━━━ Data supplied

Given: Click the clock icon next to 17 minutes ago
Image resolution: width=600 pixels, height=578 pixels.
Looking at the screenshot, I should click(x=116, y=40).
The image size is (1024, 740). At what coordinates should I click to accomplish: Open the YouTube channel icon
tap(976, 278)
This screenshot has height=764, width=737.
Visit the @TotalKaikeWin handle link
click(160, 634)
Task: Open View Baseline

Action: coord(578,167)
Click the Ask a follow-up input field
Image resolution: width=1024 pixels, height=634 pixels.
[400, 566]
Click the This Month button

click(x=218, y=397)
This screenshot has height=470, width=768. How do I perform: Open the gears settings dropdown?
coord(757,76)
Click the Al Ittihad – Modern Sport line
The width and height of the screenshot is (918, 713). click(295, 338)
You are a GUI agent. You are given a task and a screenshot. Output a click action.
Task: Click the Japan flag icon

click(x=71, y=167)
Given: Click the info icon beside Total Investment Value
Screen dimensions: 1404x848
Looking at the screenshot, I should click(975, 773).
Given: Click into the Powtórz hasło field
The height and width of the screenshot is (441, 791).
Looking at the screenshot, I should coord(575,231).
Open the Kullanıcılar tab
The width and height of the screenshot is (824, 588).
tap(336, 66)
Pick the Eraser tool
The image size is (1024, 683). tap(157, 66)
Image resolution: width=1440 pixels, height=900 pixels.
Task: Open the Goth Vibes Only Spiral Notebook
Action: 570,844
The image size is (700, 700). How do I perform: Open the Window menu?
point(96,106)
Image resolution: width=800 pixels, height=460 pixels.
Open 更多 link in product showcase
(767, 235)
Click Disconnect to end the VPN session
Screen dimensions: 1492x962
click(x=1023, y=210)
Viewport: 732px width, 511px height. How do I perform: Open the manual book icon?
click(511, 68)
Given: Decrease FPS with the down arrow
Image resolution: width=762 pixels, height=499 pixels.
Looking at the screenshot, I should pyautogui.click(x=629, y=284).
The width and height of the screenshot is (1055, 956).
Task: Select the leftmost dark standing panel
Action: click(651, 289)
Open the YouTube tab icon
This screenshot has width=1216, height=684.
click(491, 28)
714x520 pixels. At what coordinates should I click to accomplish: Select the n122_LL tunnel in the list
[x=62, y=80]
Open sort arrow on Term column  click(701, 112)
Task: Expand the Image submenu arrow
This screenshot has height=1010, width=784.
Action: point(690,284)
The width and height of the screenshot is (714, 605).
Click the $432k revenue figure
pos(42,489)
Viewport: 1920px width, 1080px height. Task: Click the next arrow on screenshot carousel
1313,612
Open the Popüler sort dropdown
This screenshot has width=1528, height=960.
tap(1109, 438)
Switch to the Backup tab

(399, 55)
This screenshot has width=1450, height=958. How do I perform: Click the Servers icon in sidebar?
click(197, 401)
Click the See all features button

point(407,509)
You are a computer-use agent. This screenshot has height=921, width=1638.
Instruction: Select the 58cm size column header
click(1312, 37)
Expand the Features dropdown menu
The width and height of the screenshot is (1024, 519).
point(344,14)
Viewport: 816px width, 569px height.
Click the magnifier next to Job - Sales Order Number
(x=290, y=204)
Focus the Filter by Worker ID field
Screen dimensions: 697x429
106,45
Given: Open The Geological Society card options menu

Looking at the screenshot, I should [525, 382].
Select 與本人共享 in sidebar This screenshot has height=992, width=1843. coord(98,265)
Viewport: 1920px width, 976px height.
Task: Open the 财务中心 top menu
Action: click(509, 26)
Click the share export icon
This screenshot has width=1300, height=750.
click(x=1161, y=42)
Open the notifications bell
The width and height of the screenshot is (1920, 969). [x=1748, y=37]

━━━━━━

To do: Reproduce, word for word and in full, only the lines above that start at the line with "Click the See all features button" and run through the line with "You are a computer-use", both ends included.

Output below:
Click the See all features button

point(407,509)
You are a computer-use agent. This screenshot has height=921, width=1638.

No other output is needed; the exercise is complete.